Auf die veränderte Rolle des Autors im Internet gehen mehrere Beiträge des Bandes ein. Dietmar Dath kritisiert in seinem Beitrag "Dichtung gegen Dumpinglohn. Von der Ökonomie des Schreibens" die Tendenz vor allem bei großen Konzernen, Leistung abzusaugen und daraus generierte Produkte möglichst niedrigpreisig oder kostenlos anzubieten. Es sei an der Zeit sich zu organisieren und für eine Entlohnung der schreibenden Tätigkeit zu kämpfen.

Welchen Wandel die literarische Produktion im Internet durchmacht, beschreibt Detlef Bluhm in seinem Text "Autoren im Netz. Von der Schriftstellerei im digitalen Zeitalter". Als Self-Publisher verfügen sie über vollkommen neue Möglichkeiten, auf direktem Wege ihre Leser anzusprechen. Sie können sich alle Leistungen zukaufen, die ihnen sonst ein Verlag bieten würde. Sie erzielen Erlöse, von denen Autoren sonst nur träumen. Und sie werden selbst zu einer Marke im Netz, die kein Verlagsrenommee mehr benötigt. Zwar habe die Buchbranche darauf reagiert, aber, so Bluhm, ihre "Gatekeeper-Funktion" werde von immer mehr Autorinnen und Autoren hinterfragt. Wenn Verlage nicht "umgehend neue Strategien entwickeln und ihr Leistungsspektrum deutlicher als bisher kommunizieren", drohe ihnen ein "Bedeutungsschwund".

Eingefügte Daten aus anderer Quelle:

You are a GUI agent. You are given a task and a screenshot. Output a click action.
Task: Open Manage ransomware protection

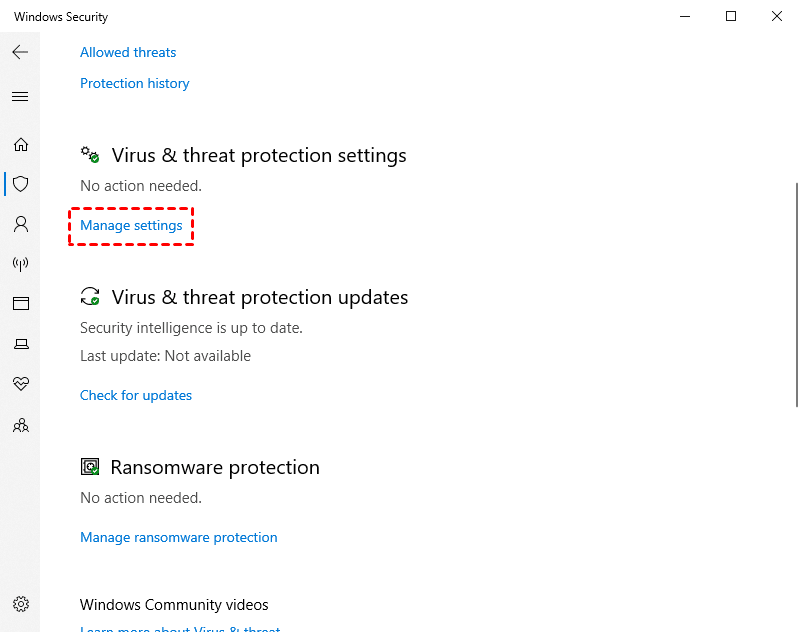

Wie das Internet gleich einem aschespeienden Vulkan alles in der Buchbranche unter sich begräbt, aber zugleich fruchtbaren Boden für Neues bereitet, schildert Katja Splichal in ihrem Beitrag "Moderne Content-Produzenten". Neben der klassischen Buchproduktion habe das Internet eine vollkommen neue Dimension der Content-Produktion möglich gemacht: die Blogosphäre. Darin liege ein gigantisches Potenzial, das man nicht den Servern weniger Großkonzerne überlassen dürfe. Freilich kann diese Art der Content-Produktion auch Blüten treiben: wenn sie nämlich softwaregesteuert und algorithmisch funktioniert. Dann entstehen Texte mit individueller und emotionaler Färbung, aber ohne menschliche Autorschaft. Der US-Philosoph und Softwarespezialist Bob Stein hat entsprechende Programme geschrieben, erzählt Splichal.

Dem "anderen Lesen", wie wir es durch die Öffnung des Buchs zu Film, Games und semantischen Leseprogrammen erleben köntnen, widmet der Medientheoretiker Stephan Selle seinen Text ("Anders lesen"). Selles Vision: In einigen Jahren haben wir Lesegeräte, die mitdenken, uns Textstellen erläutern oder den Plot an unsere jeweilige Umgebung. Auf Mallorca, so Selle, läsen wir dann die Buddenbooks-Handlung in La Palma statt in Lübeck.

Gegen diese Art von Verflüssigung des Werkgedankens wehrt sich Elisabeth Ruge in ihrem Beitrag "Druckerschwärze versus Bytes?", in dem sie für die Koexistenz verschiedener analoger und digitaler Formate plädiert.

Weitere Beiträge des Bandes beschäftigen sich mit der Zukunft sozialer Medien (Klaus Sielker), mit technologischen Innovationen, die die nächste Veränderungswelle auslösen ("Future Lab" v. Detlef Bluhm), mit dem Urheberrecht (Jan Hegemann) und mit der Systematik digitaler Inhalte, die der "Baumlogik" der Bücher das Netz oder das Rhizom entgegensetzen (Thomas Macho: "Bücher im digitalen Zeitalter. Von der Gutenberg- in die Turing-Glaxis").

"Bücherdämmerung. Über die Zukunft der Buchkultur" (hrsg. v. Detlef Bluhm) ist im Verlag Lambert Schneider erschienen (160 S., 19,95 Euro).

"Bücherdämmerung" heißt auch ein Blog, auf dem man über die Buchkultur schreiben und diskutieren kann.